Como explicaba uno de los asistentes a la conferencia de Zagreb, el objetivo principal del decrecimiento es crear un espacio fuera del capitalismo, cuya lógica de mercado, en su opinión, ha colonizado nuestra toma de decisiones sociales y económicas. Pero el decrecimiento también pretende trascender al socialismo tradicional o el productivismo marxista, cuyo historial ecológico ha sido mucho más devastador que el peor capitalismo. Pero, a pesar de este último matiz, y de que, según los defensores del decrecimiento, su comunismo es algo mucho más cercano al municipalismo y a la expansión del Estado de bienestar, resulta demasiado evidente que el decrecentismo no es más que una puesta al día del comunismo de siempre.
Al igual que términos como “sostenibilidad”, “crecimiento verde” y “huella de carbono” no son más que disfraces del decrecentismo, el decrecentismo a su vez no es más que el disfraz con el que el viejo comunismo, reformulado, ha regresado con fuerza.

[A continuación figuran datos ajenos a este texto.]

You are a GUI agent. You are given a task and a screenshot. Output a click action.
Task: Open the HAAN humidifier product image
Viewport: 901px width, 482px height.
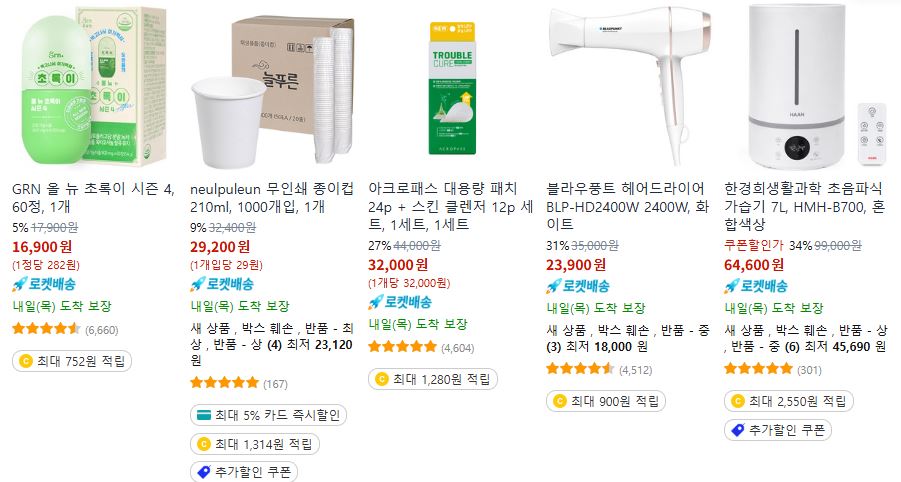[808, 87]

El problema, sin embargo, es que la sociedad actual, al contrario que la de hace más de medio siglo, parece haberse cansado de un capitalismo herido mortalmente por las políticas expansivas de los estados sociales europeos. Este capitalismo agonizante, que a duras penas puede ya proporcionar esa prosperidad siempre creciente que lo hacía muy atractivo, estaría paradójicamente dando alas al estado mental colectivo que reniega de la ética del trabajo y las servidumbres del progreso. Si a este peligroso viento del ánimo europeo se suma la fuerte corriente decrecentista, tendremos entonces la tormenta perfecta. Y me temo que esta tormenta ya ha empezado a soplar con fuerza en Alemania, la locomotora de Europa.